América Latina, África e a Igreja Católica pareciam então encaminhar-nos para amanhãs em que seria possível cantar. Infelizmente, o canto foi muitas vezes de cisnes.
Em Portugal,
vivia-se no triste rescaldo das eleições em que Humberto Delgado concorreu à Presidência da República, com todas as desilusões para quem tinha acreditado no fim da ditadura.

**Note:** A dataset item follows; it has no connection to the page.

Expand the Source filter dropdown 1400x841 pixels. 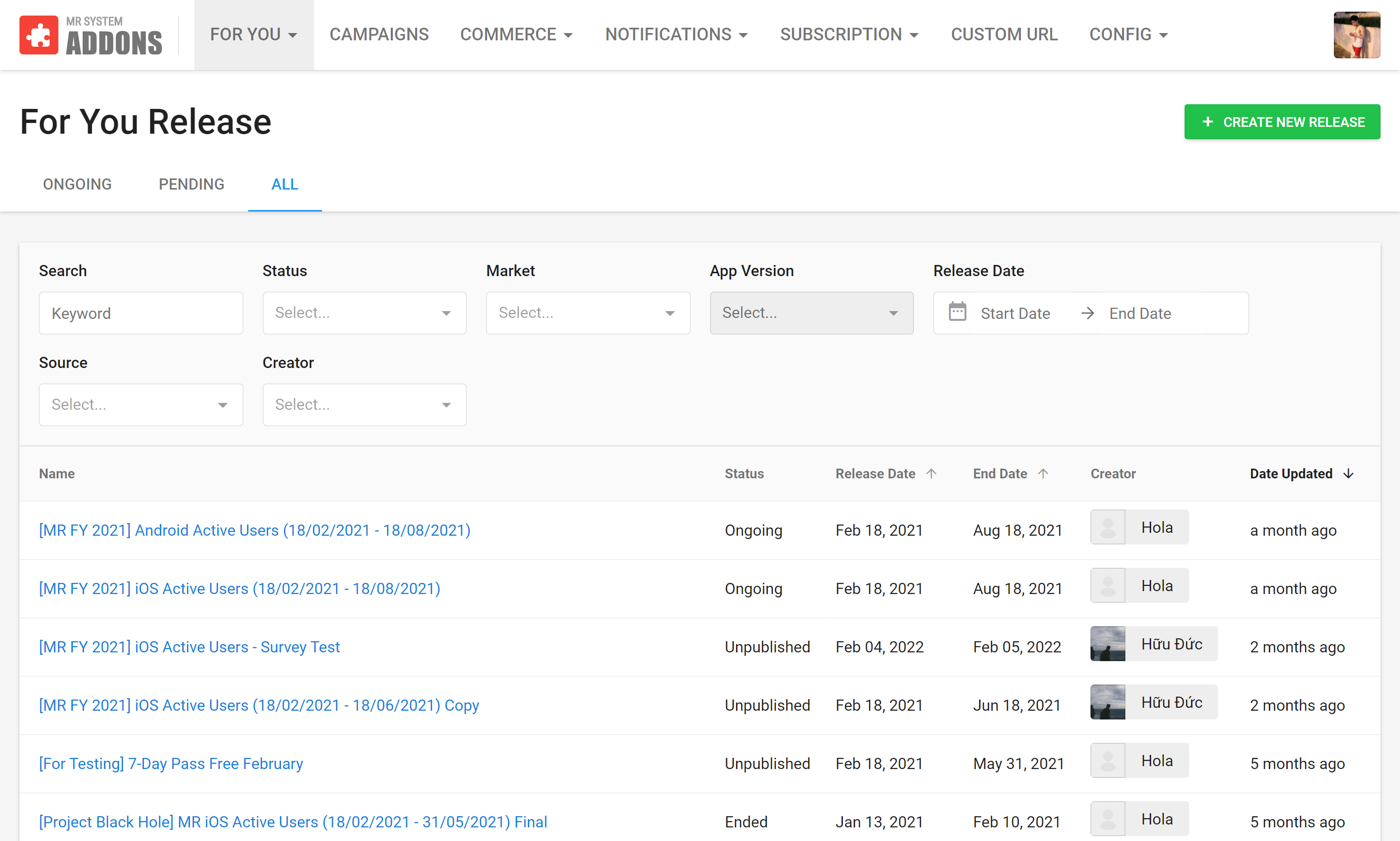(x=140, y=404)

Os anos foram passando, regressei a Lisboa e quando Che Guevara morreu, em 1967, ele e outros (Camilo Torres, por exemplo) povoavam o imaginário de muita gente. Juntavam-se a muitos outros factores, como as (últimas) esperanças quanto aos efeitos do Concílio, as mensagens dos movimentos hippies, a música (nomeadamente dos Beatles) e viriam a desaguar no nosso entusiasmo com o Maio de 68 em França. Não haveria ainda T-
shirts, mas andavam por aí alguns toscos
posters.
Influenciaram, sem qualquer espécie de dúvida, muitas das acções de resistência ao fascismo – por exemplo, nas hostes dos chamados «católicos progressistas», nas quais então me movia.
Os ecos perduraram até hoje, no consumismo que entretanto invadiu tudo, com Che perpetuado em ícone, como tem sido exaustivamente descrito. Che e tudo o resto – «Jesus Cristo, superstar»
Mas não são só ecos. Em viagem recente à Namíbia, tive como guia do grupo em que ia integrada um angolano que, tendo ficado órfão em criança durante a guerra civil, foi levado para Havana por soldados cubanos. Por lá estudou até ao fim do secundário, regressou a África há alguns anos e foi parar à Namíbia. Ainda enverga quase todos os dias T-
shirts cubanas, algumas com o Che. Interpelado por nós quanto à situação política e à falta de liberdade em Cuba, sorria, encolhia os ombros e dizia: «Foram eles que me salvaram».
Avaliza isto, de algum modo, o regime de Fidel de Castro, o que se passou e passa, as prisões, a corrupção e a prostituição para que são empurradas as populações e tudo o resto? De todo.